> _Stored records_
○ ○ ○ ○ ○
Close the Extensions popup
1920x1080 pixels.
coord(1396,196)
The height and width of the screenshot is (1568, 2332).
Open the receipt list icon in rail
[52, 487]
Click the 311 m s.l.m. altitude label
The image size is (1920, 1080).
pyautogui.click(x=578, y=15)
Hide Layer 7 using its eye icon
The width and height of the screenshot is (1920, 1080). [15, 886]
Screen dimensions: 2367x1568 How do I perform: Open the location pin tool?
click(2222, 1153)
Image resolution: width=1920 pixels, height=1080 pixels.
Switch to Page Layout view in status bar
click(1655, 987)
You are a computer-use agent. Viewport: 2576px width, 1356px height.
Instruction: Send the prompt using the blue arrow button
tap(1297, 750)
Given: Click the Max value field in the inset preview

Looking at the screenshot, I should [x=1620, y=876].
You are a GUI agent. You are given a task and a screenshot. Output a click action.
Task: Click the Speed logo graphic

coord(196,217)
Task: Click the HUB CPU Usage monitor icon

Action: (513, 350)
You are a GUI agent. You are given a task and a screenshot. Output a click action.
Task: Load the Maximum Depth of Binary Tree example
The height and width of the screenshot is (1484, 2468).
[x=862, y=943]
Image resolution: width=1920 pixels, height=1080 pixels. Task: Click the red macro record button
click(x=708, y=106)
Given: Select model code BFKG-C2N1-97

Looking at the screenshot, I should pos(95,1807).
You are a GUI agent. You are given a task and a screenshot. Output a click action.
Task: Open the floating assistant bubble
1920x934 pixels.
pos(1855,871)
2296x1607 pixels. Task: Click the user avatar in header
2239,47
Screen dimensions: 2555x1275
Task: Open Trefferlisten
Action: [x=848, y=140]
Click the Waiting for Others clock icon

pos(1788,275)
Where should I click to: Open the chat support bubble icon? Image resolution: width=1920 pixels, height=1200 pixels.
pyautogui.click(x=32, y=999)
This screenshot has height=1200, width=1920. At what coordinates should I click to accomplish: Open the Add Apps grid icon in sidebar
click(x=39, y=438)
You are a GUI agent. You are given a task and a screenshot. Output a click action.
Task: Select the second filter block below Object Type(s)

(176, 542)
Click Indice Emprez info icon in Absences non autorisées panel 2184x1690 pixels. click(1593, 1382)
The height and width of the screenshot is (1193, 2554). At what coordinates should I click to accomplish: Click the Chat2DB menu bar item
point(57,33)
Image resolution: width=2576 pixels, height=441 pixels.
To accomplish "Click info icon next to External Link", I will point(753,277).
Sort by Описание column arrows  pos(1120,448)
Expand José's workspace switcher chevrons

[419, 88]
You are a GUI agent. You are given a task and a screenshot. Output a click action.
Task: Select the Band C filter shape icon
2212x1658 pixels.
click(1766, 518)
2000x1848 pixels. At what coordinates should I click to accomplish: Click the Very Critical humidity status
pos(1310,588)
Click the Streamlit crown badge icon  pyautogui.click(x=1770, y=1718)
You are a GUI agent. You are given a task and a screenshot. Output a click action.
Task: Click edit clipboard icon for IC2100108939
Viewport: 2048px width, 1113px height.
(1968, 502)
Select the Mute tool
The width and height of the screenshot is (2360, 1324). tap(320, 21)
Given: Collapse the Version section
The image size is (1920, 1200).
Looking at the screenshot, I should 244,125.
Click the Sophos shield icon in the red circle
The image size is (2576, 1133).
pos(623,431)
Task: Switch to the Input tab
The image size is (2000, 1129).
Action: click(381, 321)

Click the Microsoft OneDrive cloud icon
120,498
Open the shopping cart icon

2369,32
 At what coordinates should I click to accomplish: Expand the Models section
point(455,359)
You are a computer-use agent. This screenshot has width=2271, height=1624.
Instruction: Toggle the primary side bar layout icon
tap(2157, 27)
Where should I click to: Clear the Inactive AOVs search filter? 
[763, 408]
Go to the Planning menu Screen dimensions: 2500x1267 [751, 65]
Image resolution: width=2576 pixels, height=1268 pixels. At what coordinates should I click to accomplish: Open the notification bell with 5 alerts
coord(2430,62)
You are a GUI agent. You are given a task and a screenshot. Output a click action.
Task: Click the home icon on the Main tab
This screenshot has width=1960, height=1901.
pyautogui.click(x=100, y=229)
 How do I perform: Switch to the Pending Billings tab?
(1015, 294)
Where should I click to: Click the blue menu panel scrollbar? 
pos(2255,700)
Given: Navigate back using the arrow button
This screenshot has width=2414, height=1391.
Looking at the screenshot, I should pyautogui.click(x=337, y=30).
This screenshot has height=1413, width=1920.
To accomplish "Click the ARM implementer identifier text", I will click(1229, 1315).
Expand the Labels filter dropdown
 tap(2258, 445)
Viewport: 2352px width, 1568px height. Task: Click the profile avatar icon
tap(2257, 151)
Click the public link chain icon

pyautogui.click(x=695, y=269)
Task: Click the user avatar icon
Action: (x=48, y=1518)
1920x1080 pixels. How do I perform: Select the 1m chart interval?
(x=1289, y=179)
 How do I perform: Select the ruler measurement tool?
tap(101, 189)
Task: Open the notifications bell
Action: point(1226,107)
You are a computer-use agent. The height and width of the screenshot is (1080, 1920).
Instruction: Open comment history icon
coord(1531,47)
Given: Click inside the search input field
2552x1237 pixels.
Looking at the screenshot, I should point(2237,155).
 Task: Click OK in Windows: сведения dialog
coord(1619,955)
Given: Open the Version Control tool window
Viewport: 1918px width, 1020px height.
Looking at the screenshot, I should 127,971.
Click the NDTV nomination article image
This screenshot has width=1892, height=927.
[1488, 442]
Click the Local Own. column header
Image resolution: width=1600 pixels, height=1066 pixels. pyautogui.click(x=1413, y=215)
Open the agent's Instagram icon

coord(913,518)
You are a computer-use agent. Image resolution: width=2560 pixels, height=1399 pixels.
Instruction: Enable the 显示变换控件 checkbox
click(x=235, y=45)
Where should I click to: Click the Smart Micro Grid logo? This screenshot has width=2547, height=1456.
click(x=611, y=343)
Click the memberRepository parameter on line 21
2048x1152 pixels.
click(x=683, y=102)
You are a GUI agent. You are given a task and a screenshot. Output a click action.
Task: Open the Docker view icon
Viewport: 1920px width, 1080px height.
○ ○ ○ ○ ○
> _What you have to do_
Starting at the line above that holds "2212x1658 pixels." and ending at the line that holds "Given: Navigate back using the arrow button", transcribe each line exactly and include no other lines.

> _Output of the exercise_
2212x1658 pixels.
click(1766, 518)
2000x1848 pixels. At what coordinates should I click to accomplish: Click the Very Critical humidity status
pos(1310,588)
Click the Streamlit crown badge icon  pyautogui.click(x=1770, y=1718)
You are a GUI agent. You are given a task and a screenshot. Output a click action.
Task: Click edit clipboard icon for IC2100108939
Viewport: 2048px width, 1113px height.
(1968, 502)
Select the Mute tool
The width and height of the screenshot is (2360, 1324). tap(320, 21)
Given: Collapse the Version section
The image size is (1920, 1200).
Looking at the screenshot, I should 244,125.
Click the Sophos shield icon in the red circle
The image size is (2576, 1133).
pos(623,431)
Task: Switch to the Input tab
The image size is (2000, 1129).
Action: click(381, 321)

Click the Microsoft OneDrive cloud icon
120,498
Open the shopping cart icon

2369,32
 At what coordinates should I click to accomplish: Expand the Models section
point(455,359)
You are a computer-use agent. This screenshot has width=2271, height=1624.
Instruction: Toggle the primary side bar layout icon
tap(2157, 27)
Where should I click to: Clear the Inactive AOVs search filter? 
[763, 408]
Go to the Planning menu Screen dimensions: 2500x1267 [751, 65]
Image resolution: width=2576 pixels, height=1268 pixels. At what coordinates should I click to accomplish: Open the notification bell with 5 alerts
coord(2430,62)
You are a GUI agent. You are given a task and a screenshot. Output a click action.
Task: Click the home icon on the Main tab
This screenshot has width=1960, height=1901.
pyautogui.click(x=100, y=229)
 How do I perform: Switch to the Pending Billings tab?
(1015, 294)
Where should I click to: Click the blue menu panel scrollbar? 
pos(2255,700)
Given: Navigate back using the arrow button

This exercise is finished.